When you stop to consider that, it makes perfect sense. The highest-leverage situations in a ballgame are probably going to make a pitcher take extra time. Any one pitch in those situations could be the difference between a win and a loss, so obviously he’s going to spend as much time as he can contemplating what pitch he wants to throw and where he wants to throw it, not to mention keeping any baserunners from taking too big a lead.

“A lot of it, for me, is just trying to think about the situation as a whole, what I want to throw to that guy in that particular moment,” Finnegan said. “And then really just that one extra breath.
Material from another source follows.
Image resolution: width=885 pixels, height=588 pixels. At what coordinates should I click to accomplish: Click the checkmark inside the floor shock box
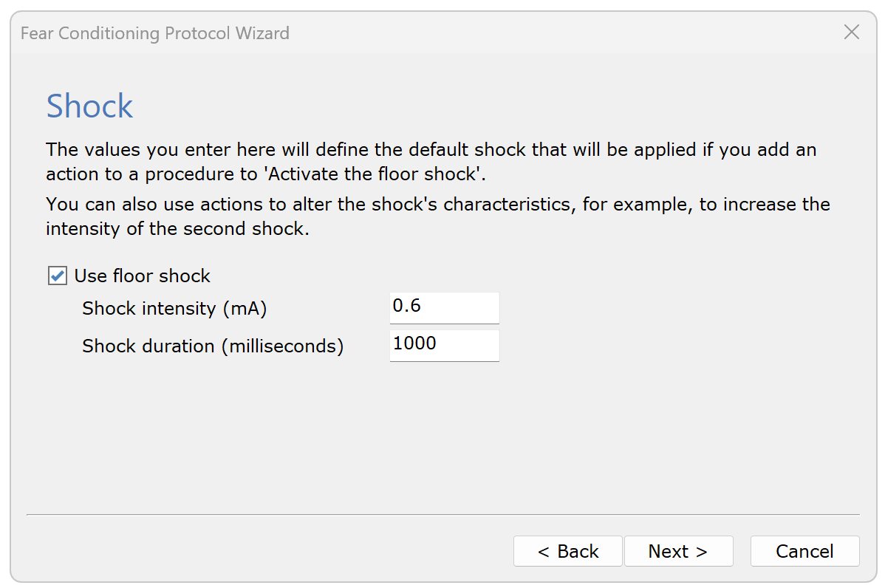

That one extra moment to make sure you give that pitch your best effort.

“But I could easily go faster if need be.”

There was plenty of hysteria when the minor leagues began using the pitch clock in 2015, and it took some time for everyone – both pitchers and batters, by the way – to adjust. But just about everyone figured it out, and by now most major leaguers already have some experience with it in their professional careers.

Every once in a while, a veteran trying to make his way back or making a rehab assignment gets thrown off by the clock. Tyler Clippard notably had all kinds of trouble when he first reported to Triple-A Rochester in April. But for the most part, the pitch clock has become routine for minor leaguers.
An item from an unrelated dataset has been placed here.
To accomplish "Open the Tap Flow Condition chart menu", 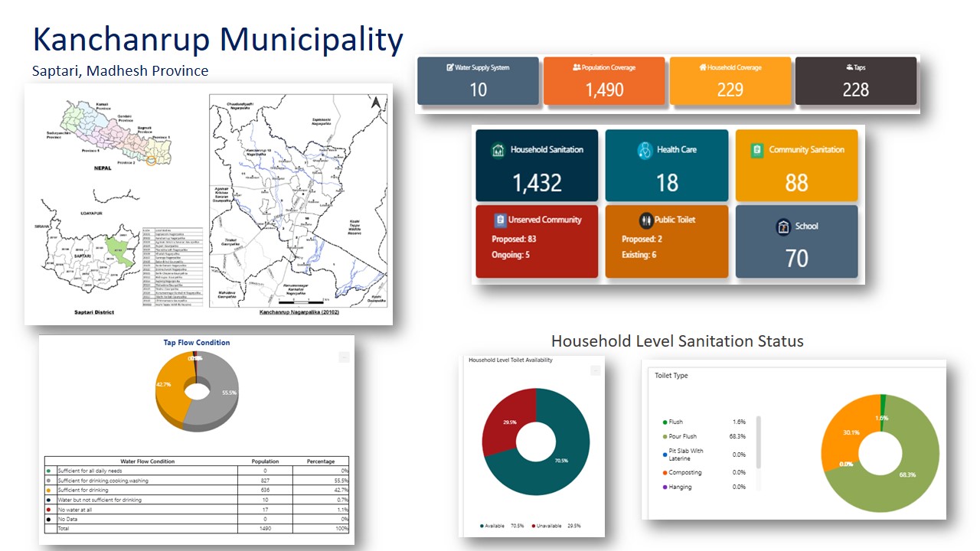I will tap(344, 357).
And the results have been staggering: According to MLB, the average time of minor league games has dropped by 26 minutes since the installation of the pitch clock, with no tangible impact on the results of those games.

Will there be some hysteria and lots of complaints next March and April when all major leaguers are subject to the clock for the first time, and certainly when somebody is called for an automatic ball for being too slow? Of course.
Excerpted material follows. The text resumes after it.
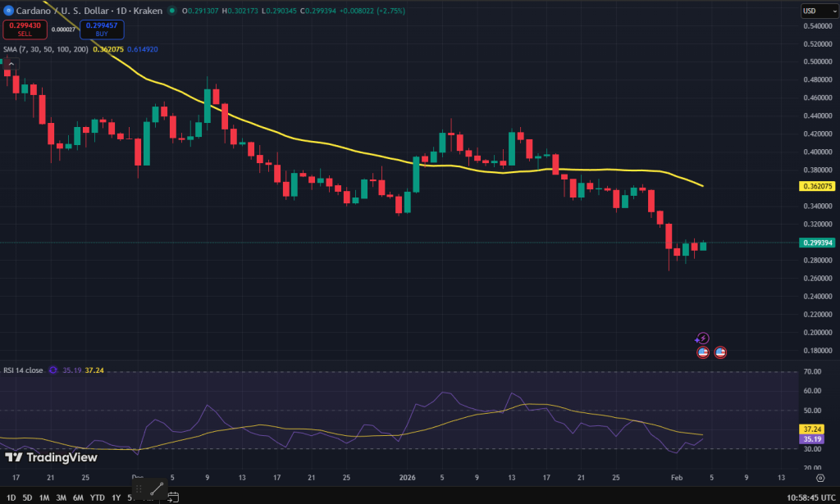Click the blue BUY price button
This screenshot has height=504, width=840.
tap(102, 30)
But as was the case with mandatory inspections for “sticky stuff” last summer, the hysteria faded away in short order, and hardly anybody notices it anymore.

Finnegan may prefer to have as much time as he needs when faced with a bases-loaded, two-out situation in the bottom of the ninth. But if he’s not allowed to do that, he’ll find a way to adhere to the rules.

“I would say it’s mixed reviews (among all players since the announcement),” he said. “You don’t want it to affect guys in a negative way. But I think if you asked everybody if they could make the game quicker, would they? They probably would. I don’t think it’s really a huge deal, and I think that’s kind of been the consensus.”